THX Pharma (formerly Theranexus) has unveiled its new corporate and brand identity, marking a new milestone in its development toward the registration and commercialisation of its drug candidates for rare neurological diseases.
Theranexus has been committed to discovering and developing innovative solutions for patients with rare neurological diseases.
By becoming THX Pharma, the company signals its evolution from a biotechnology company to a pharmaceutical company focused on regulatory approvals and market access for its lead drug candidates across multiple geographies.
At the heart of this transformation are TX01, a new formulation of an already approved drug redesigned for paediatric populations with two rare diseases and Batten-1, the most advanced drug candidate worldwide for the treatment of Batten disease.
"THX Pharma embodies the evolution of our company: from laboratory innovation to bringing treatments to market for the benefit of patients."
"Our new identity reflects our ambition: moving up the value chain by rapidly commercialising innovative solutions in three rare diseases with high unmet medical needs."
"The commercial development of TX01 will be carried out both by Exeltis and THX Pharma.
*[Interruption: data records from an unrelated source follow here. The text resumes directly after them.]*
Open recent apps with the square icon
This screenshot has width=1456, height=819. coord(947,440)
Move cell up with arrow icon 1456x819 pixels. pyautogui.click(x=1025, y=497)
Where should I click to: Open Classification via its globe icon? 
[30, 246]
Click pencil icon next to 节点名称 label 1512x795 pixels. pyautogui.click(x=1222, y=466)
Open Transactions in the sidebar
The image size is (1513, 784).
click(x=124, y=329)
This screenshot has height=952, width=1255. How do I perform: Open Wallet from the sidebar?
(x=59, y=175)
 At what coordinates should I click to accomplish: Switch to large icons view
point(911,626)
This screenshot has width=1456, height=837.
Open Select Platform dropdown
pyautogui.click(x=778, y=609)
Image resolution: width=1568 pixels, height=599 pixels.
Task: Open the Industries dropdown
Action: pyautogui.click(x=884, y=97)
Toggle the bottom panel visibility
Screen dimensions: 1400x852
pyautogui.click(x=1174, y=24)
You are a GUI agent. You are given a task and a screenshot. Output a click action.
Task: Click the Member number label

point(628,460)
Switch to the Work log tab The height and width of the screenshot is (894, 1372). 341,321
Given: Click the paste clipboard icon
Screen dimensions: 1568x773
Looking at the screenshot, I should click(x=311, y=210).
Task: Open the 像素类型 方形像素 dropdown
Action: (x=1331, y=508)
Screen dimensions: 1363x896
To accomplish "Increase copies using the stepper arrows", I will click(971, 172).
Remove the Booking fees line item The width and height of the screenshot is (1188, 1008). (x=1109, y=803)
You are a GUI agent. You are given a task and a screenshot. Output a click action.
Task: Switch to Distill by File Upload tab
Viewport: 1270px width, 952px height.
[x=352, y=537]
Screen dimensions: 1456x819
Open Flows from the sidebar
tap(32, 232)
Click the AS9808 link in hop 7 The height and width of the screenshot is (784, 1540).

Batten-1 will follow a streamlined, less capital-intensive development plan, thanks to the extremely encouraging efficacy data collected so far."
"Our goal is to reach profitability by 2028. We continue to explore financing and partnership options to support the execution of our programmes and accelerate our international commercial development," said Mathieu Charvériat, Chief Executive Officer of THX Pharma.
THX Pharma’s roadmap is now structured around three strategic pillars: the TX01 candidate, the Batten-1 candidate and an antisense oligonucleotide platform tailored to rare diseases.
TX01 is the first formulation suitable for children of an already approved drug, currently only available in solid form. The company is preparing its commercialisation in the following regions:
- Europe, the UK, Latin America and selected Middle Eastern countries: THX Pharma is relying on its partnership with Exeltis, which will soon initiate the registration process for TX01 in Gaucher disease and Niemann-Pick type C disease, with the joint objective of launching commercialisation in 2027
- United States, Canada and Australia: THX Pharma will directly handle the registration of TX01 for Gaucher disease and Niemann-Pick type C disease by 2027, with plans to secure distribution agreements after marketing authorisation.
With this commercialisation strategy, THX Pharma targets €50m in annual peak revenues by 2031-2032.
Batten-1 is the most advanced drug in development for the juvenile form of Batten disease, a neurodegenerative condition affecting 2000 children worldwide with no available treatment to date.
THX Pharma recently published real-world efficacy data on the same primary endpoint required by regulatory agencies FDA and EMA.
This data on visual function enables the company to implement an optimised clinical development plan through to registration and commercialisation in 2028.
The company will run two parallel programmes in the US and Europe to generate efficacy data to support the regulatory submissions to the FDA and EMA.
Additional registrations in Australia and Canada are also expected, targeting a broad population of Batten disease patients.
The company estimates €4m in dedicated expenses for these steps between 2026 and 2028, with market launch expected in 2028.
In this indication, following a commercialisation strategy similar to TX01, THX Pharma aims to generate €200m in additional revenues by 2032-2033.
THX Pharma’s scientific team is also developing an antisense oligonucleotide platform tailored to rare diseases, initially focusing on one candidate targeting autophagy activation in lysosomal diseases and a second programme for glioblastoma, a market estimated at more than €3bn.
This platform benefits from decisive support from Bpifrance as part of the PickASO project.